Role of bacteria-derived flavins in plant growth promotion and phytochemical accumulation in leafy vegetables

Authors: AJEETHAN, NIVETHIKA - Dalhousie University; Yurgel, Svetlana; ABBEY, LORD - Dalhousie University

Submitted to: International Journal of Molecular Sciences
Publication Type: Peer Reviewed Journal
Publication Acceptance Date: 8/25/2023
Publication Date: 8/28/2023
Citation: Ajeethan, N., Yurgel, S., Abbey, L. 2023. Role of bacteria-derived flavins in plant growth promotion and phytochemical accumulation in leafy vegetables. International Journal of Molecular Sciences. 24(17). Article 13311. https://doi.org/10.3390/ijms241713311.
DOI: https://doi.org/10.3390/ijms241713311

Interpretive Summary: Sinorhizobium meliloti is a soil bacteria capable to establish symbiotic nitrogen fixing symbiosis with legumes. In addition to its ability to provide plant with atmospheric nitrogen, Sinorhizobium also improves plant growth of non-legume plants by the mechanisms that are not well understood. This bacteria producing and releases a considerable amount of flavins, compounds that are essential for plant growth and development. In this study we showed that bacteria-derived flavins improved kale and lettuce growth, nutrition quality, and yield. Therefore, the application of rhizobia with improved flavin production might provide additional benefits for plant health and sustainable production of leafy vegetables.
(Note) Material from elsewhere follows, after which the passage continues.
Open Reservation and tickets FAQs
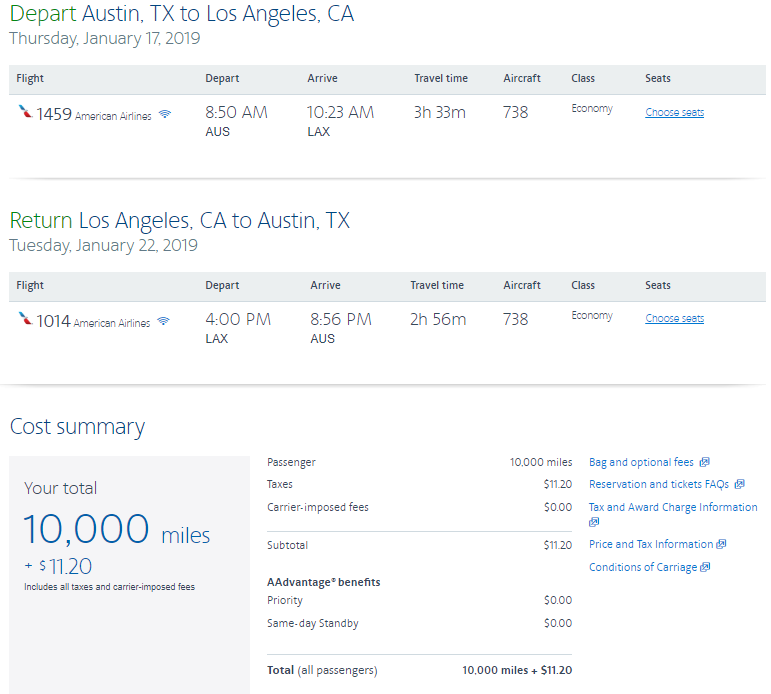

Technical Abstract: Sinorhizobium meliloti 1021 bacteria secretes considerable amount of flavins (FLs) and can form nitrogen-fixing symbiosis with legumes. This strain is also associated with non-legume plants, however, its role in plant growth promotion (PGP) of non-legumes is not well understood. The present study evaluated the growth and development of lettuce (Lactuca sativa) and kale (Brassica oleracea var. acephala) plants inoculated with S. meliloti 1021 (FL+) and its mutant 1021'ribBA with limited ability to secrete FLs (FL-). The results from this study indicated that inoculation with 1021 significantly increased length and surface area of roots and hypocotyls of seedlings compared to the 1021'ribBA. Kale and lettuce seedlings recorded 19% and 14% increase in total root length, respectively, following inoculation with 1021 compared to 1021'ribBA. A greenhouse trial showed that plant growth, photosynthetic rate and yield were improved by 1021 inoculation. Moreover, chlorophylls a and b, and total carotenoids were increased in the plants associated with 1021. In kale, total phenolics and flavonoids were significantly increased by 6% and 23% respectively, and in lettuce these componds were increased by 102% and 57% respectively, with 1021 inoculation. Overall, the bacteria derived FLs enhanced kale and lettuce plant growth, physiology, and yield. Future investigation will use proteomic approaches combined with plant physiological responses to better understand host-plant response to bacteria-derived FLs.